■ YOUR ASSIGNMENT
In the listing that follows, the lines starting at the one containing "Identify the click" and ending at the one containing "Collections (875, 163)" are to be returned exactly, both boundary lines included, and no others.

■ EXTRACTED ENTRIES
- - - - -
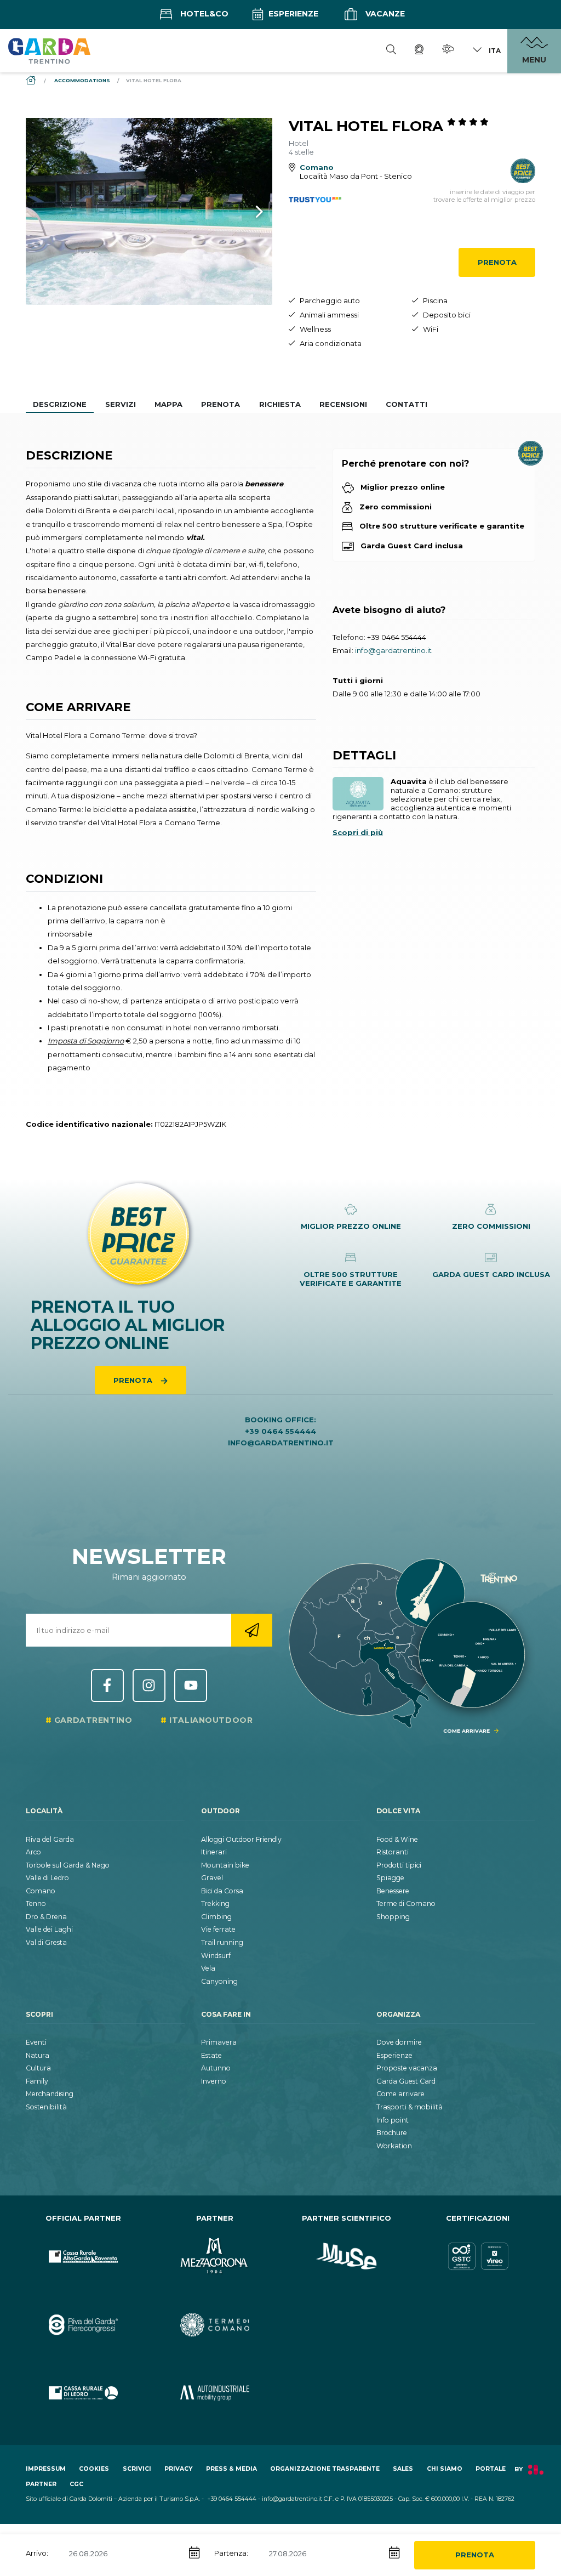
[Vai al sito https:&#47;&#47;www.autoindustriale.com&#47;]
- - - - -
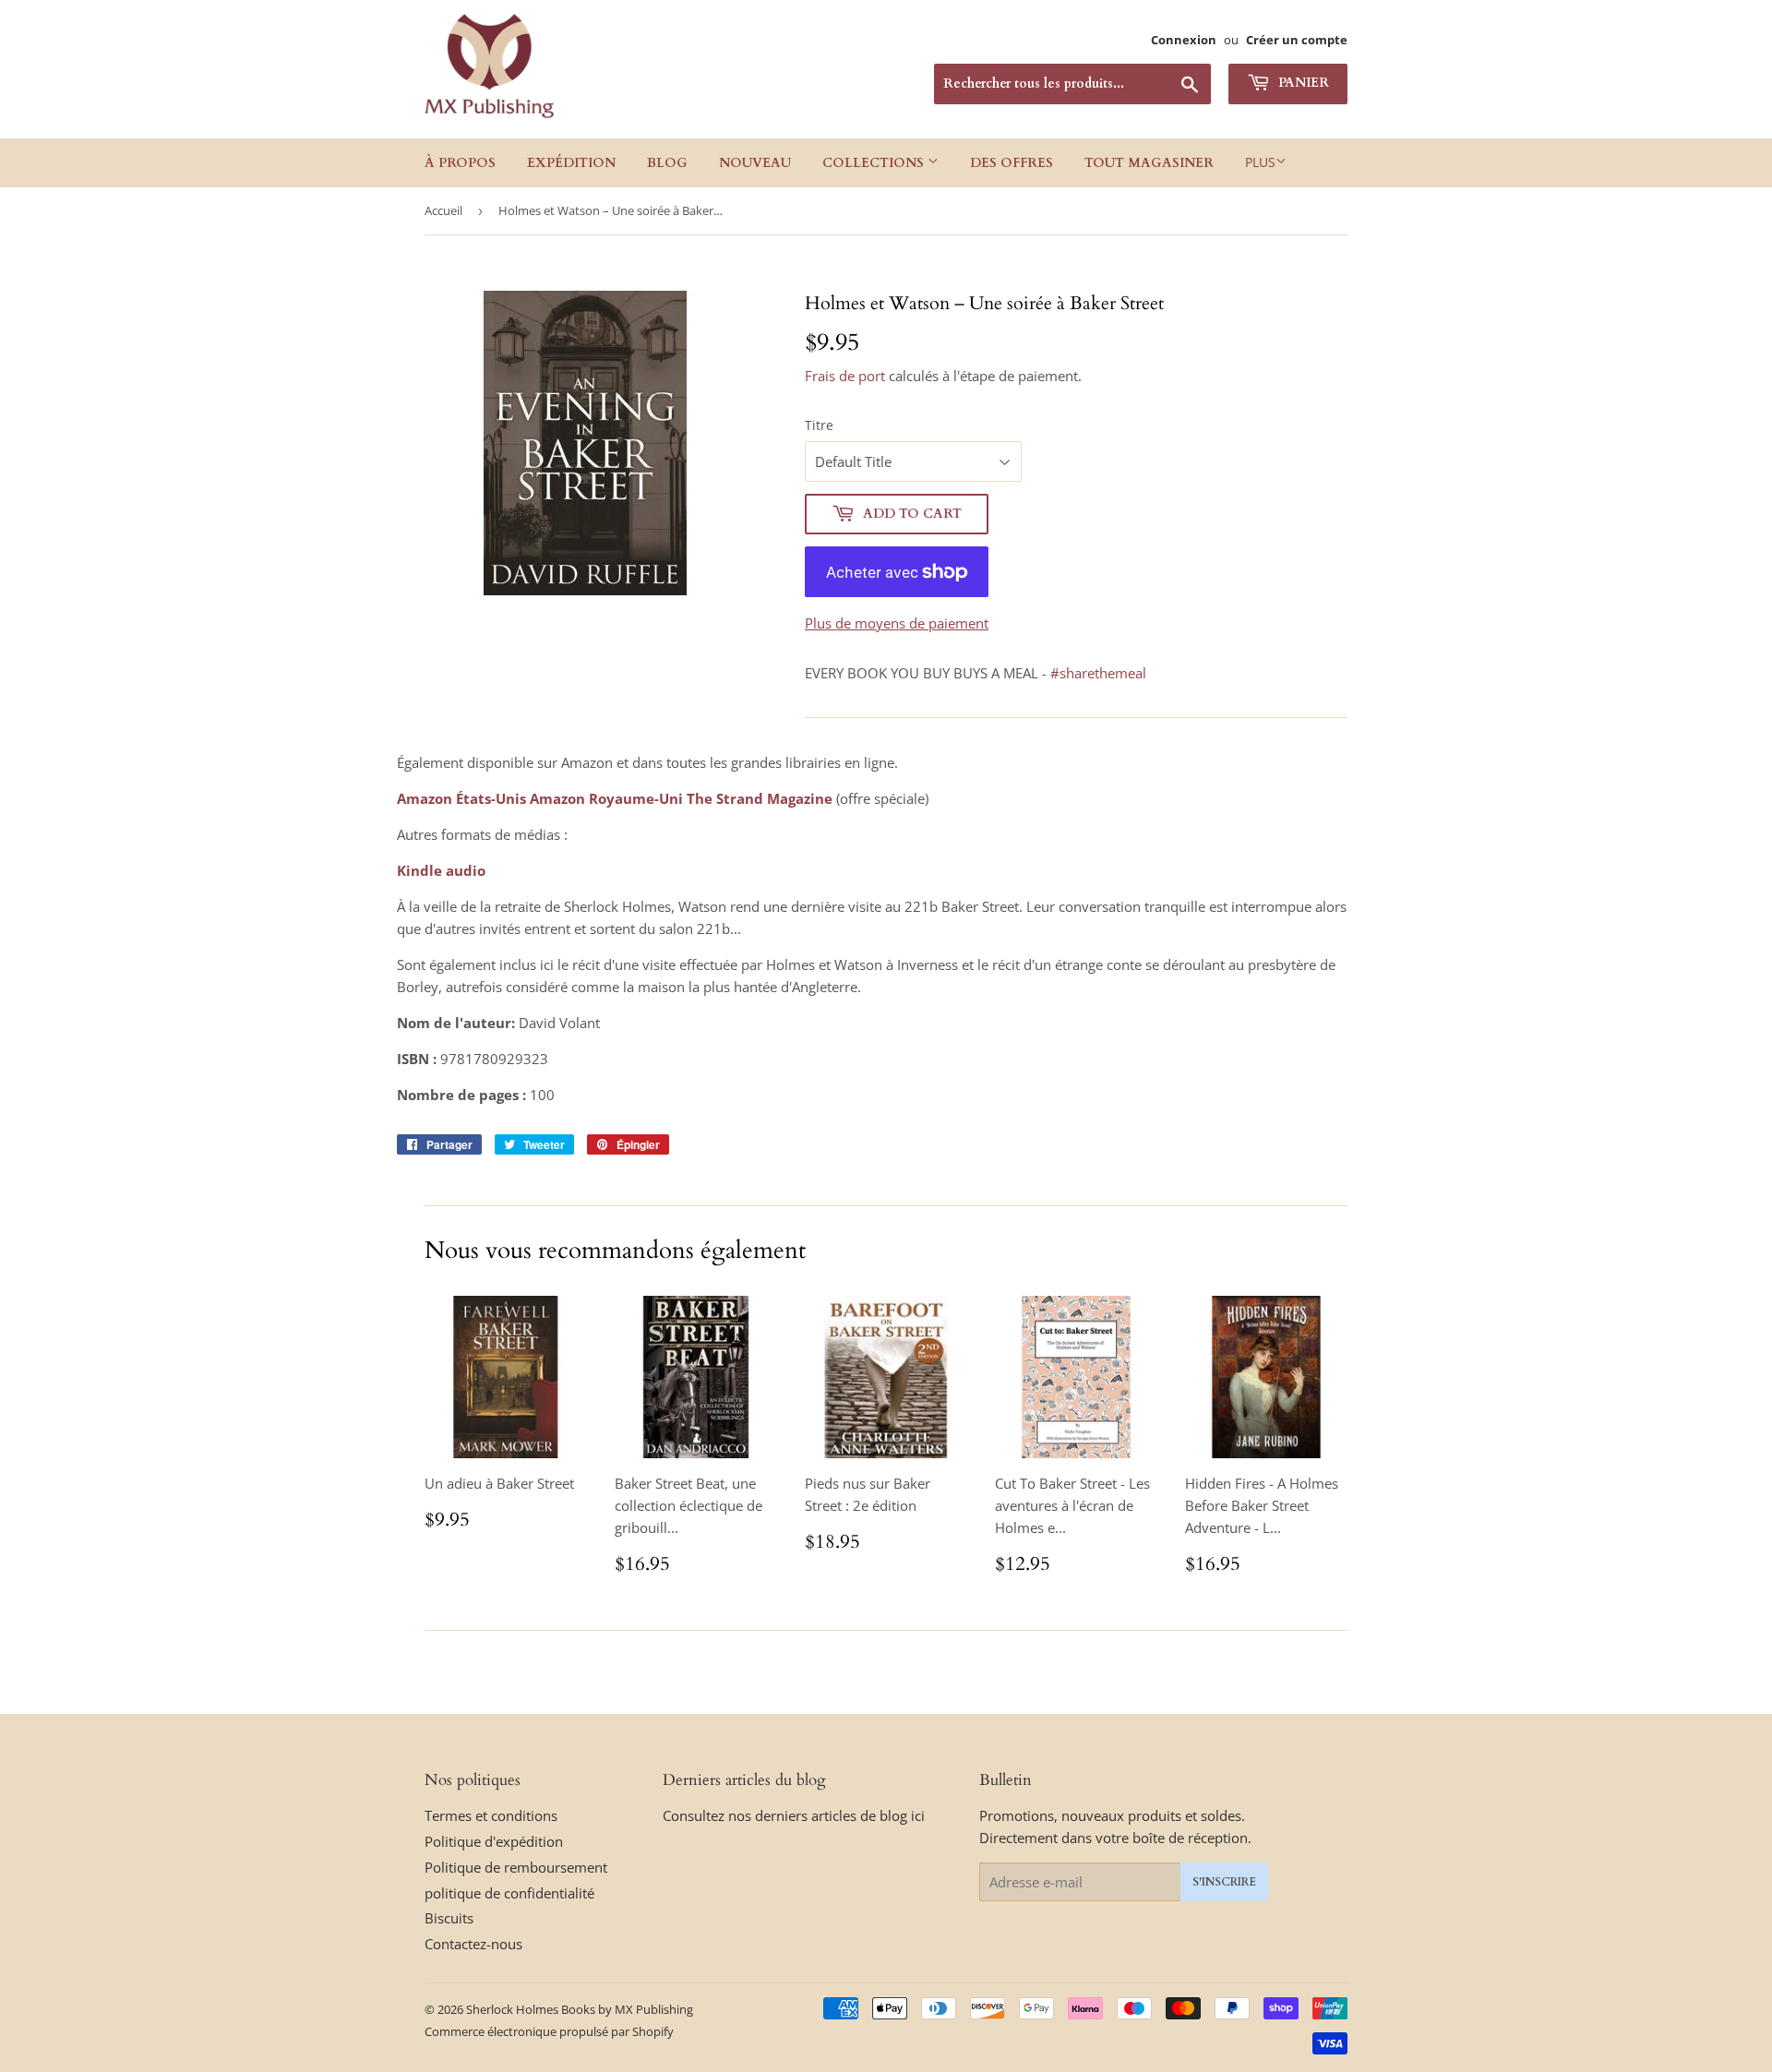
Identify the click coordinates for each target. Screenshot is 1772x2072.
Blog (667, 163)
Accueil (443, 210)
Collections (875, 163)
- - - - -
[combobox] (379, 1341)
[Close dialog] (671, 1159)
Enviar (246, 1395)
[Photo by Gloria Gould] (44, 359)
- - - - -
■ TASK OUTPUT
Identify the click coordinates for each target. Screenshot is 1772x2072.
Blog (667, 163)
Accueil (443, 210)
Collections (875, 163)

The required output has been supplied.